State how many lines of the material below contain the word "icon". Add nothing else.

Exercise input –
==========

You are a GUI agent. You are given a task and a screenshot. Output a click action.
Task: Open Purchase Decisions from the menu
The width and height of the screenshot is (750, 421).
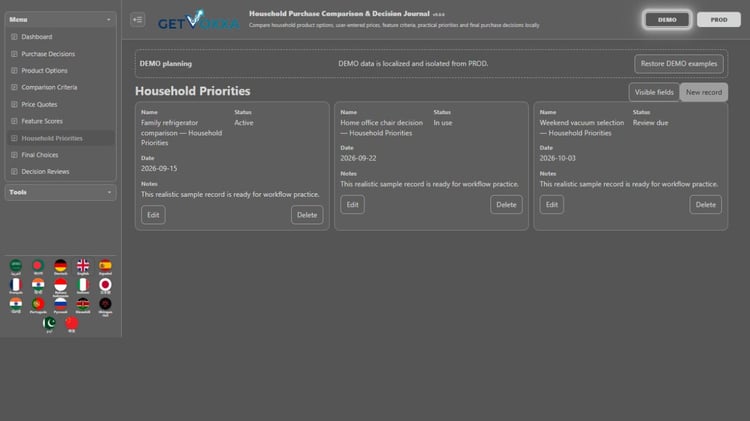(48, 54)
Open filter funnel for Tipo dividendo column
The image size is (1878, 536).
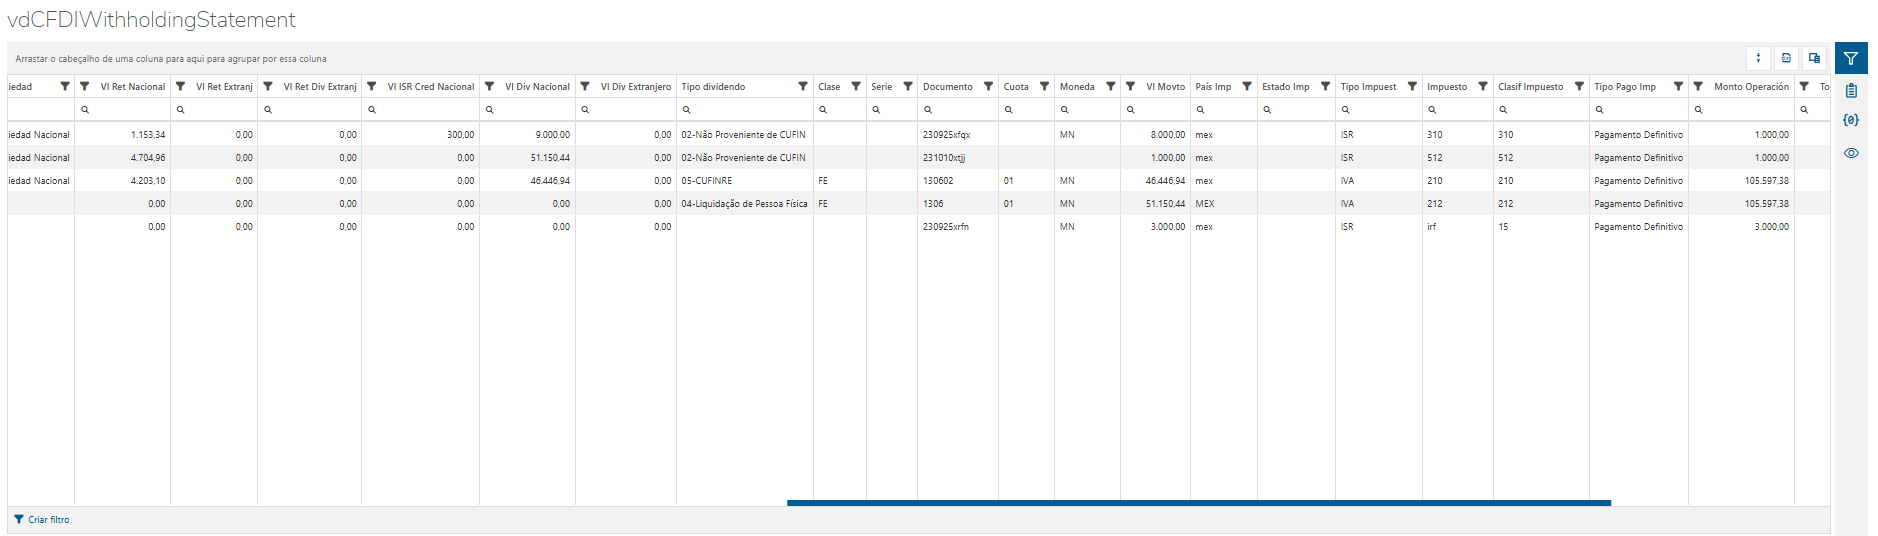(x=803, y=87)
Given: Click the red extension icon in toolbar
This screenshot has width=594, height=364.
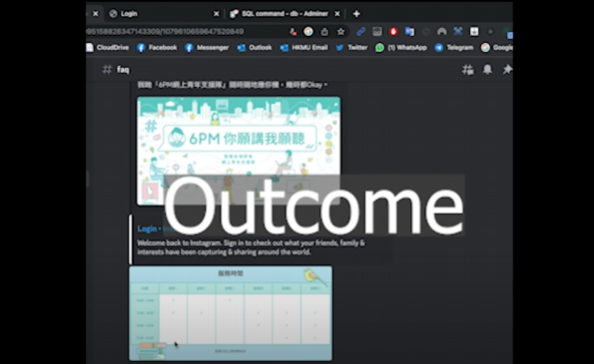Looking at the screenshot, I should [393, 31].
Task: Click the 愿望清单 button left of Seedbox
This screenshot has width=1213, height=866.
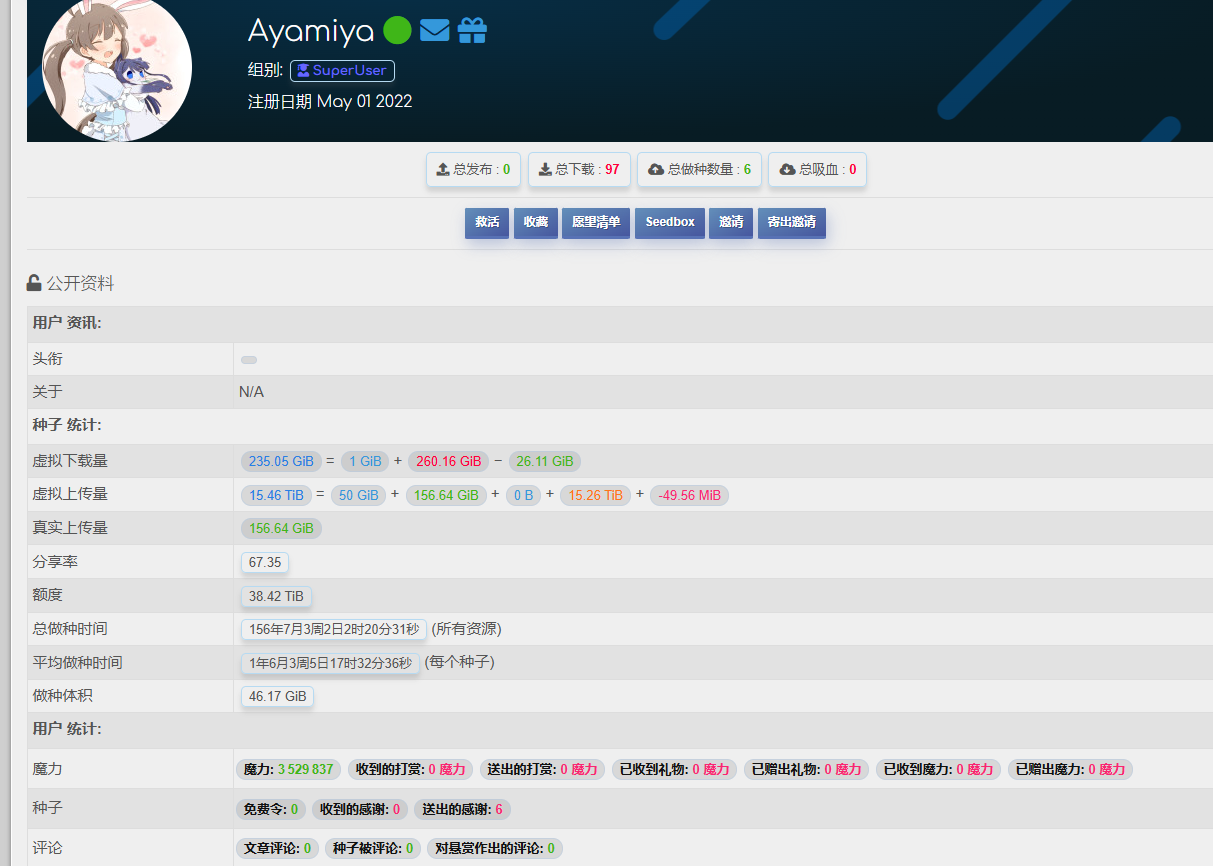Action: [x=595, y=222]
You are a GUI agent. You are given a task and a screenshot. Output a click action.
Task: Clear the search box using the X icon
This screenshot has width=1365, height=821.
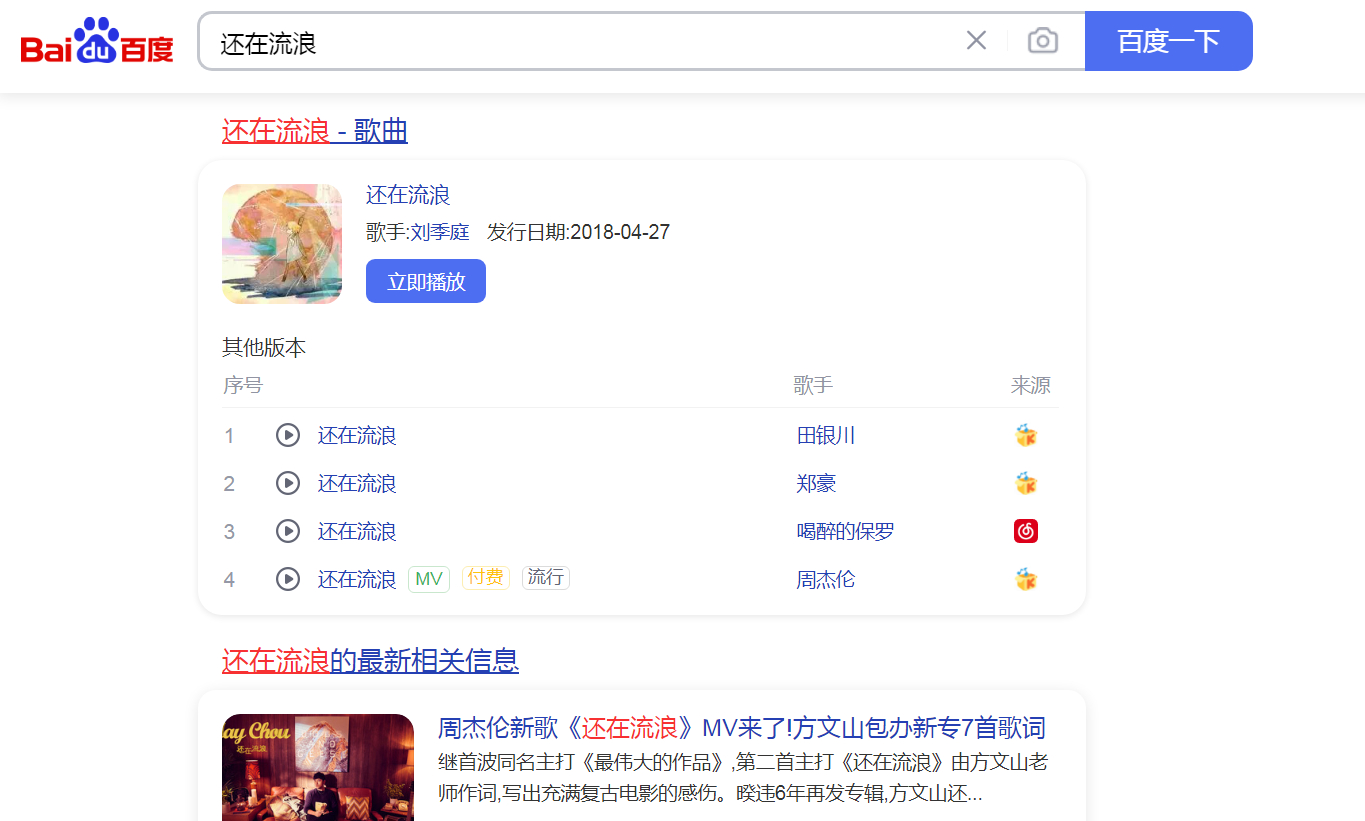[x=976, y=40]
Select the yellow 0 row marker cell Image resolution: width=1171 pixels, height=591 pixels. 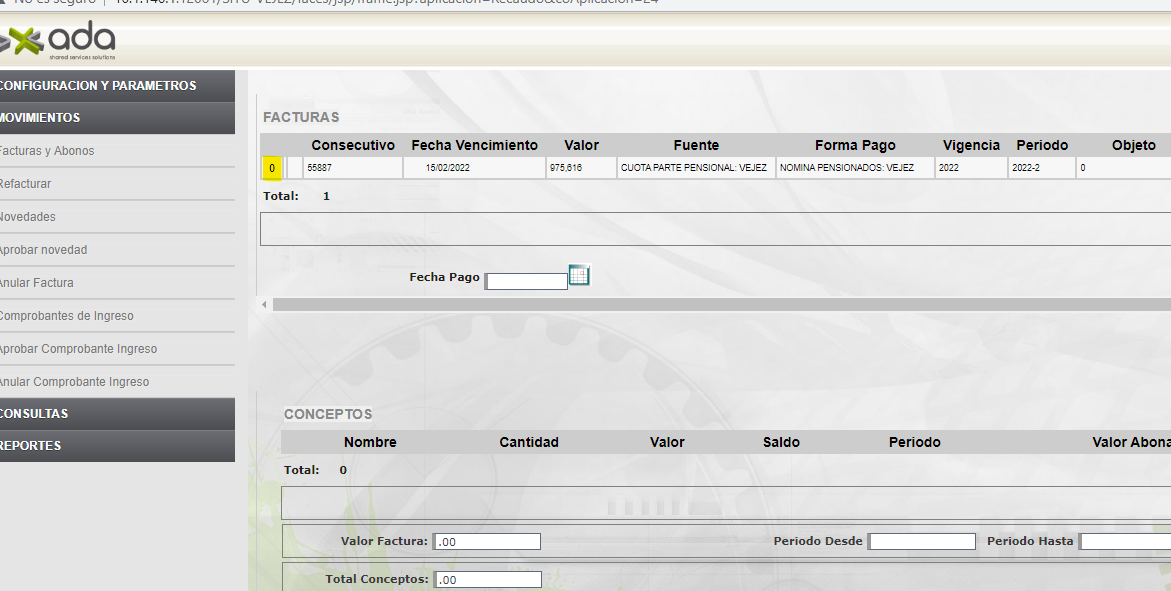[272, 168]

==========

Exercise response – 2